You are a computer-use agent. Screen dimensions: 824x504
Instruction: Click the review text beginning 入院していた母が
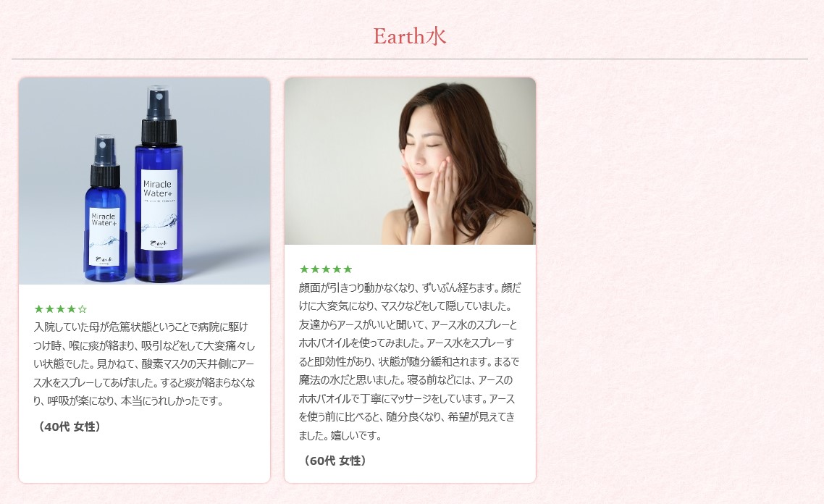(145, 364)
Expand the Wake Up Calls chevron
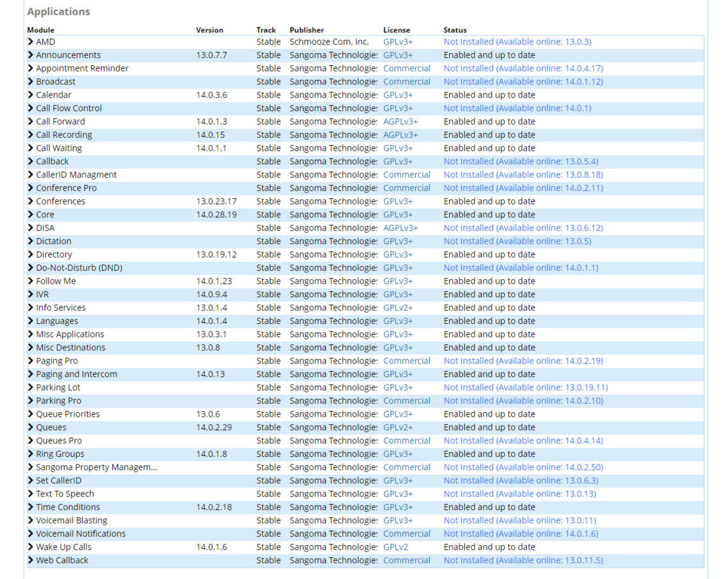This screenshot has width=728, height=579. coord(31,547)
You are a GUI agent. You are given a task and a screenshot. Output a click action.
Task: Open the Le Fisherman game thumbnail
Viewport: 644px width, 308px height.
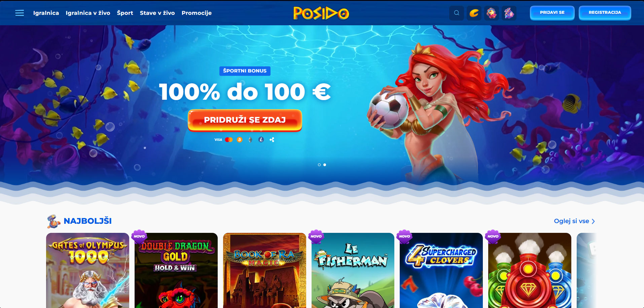point(353,270)
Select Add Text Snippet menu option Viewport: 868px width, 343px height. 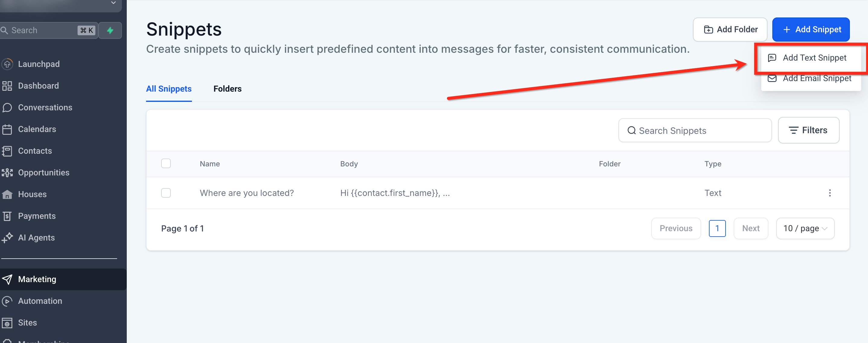(x=811, y=58)
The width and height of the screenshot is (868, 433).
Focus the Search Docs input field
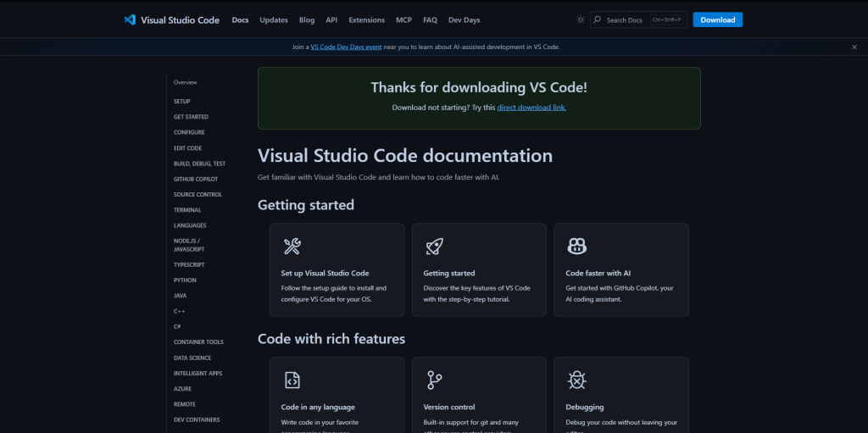(627, 19)
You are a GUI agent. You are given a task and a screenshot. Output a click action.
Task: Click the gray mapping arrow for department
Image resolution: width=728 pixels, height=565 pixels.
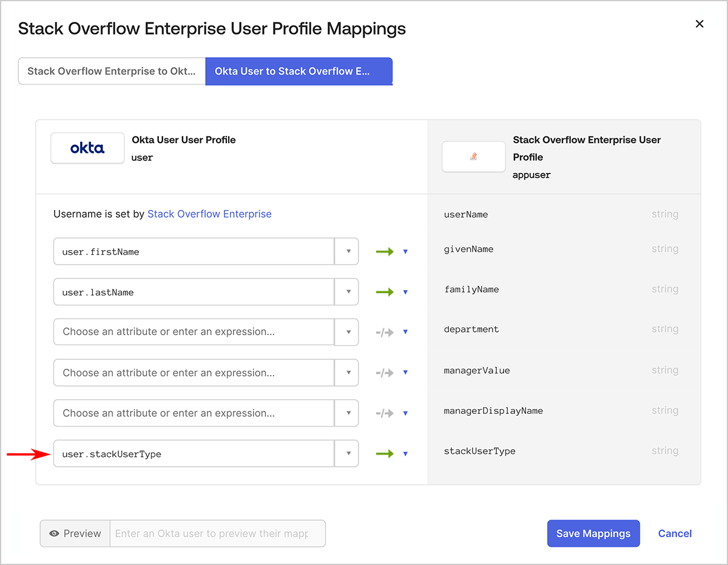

:::::

Set out, exactly as given, the line that contains "The width and" along with each line after it through the end of the records above; omit the pictures.

The width and height of the screenshot is (868, 433).
Focus the Search Docs input field
(627, 19)
You are a GUI agent. You are given a task and a screenshot. Output a click action.
Task: Click the gray mapping arrow for department
Image resolution: width=728 pixels, height=565 pixels.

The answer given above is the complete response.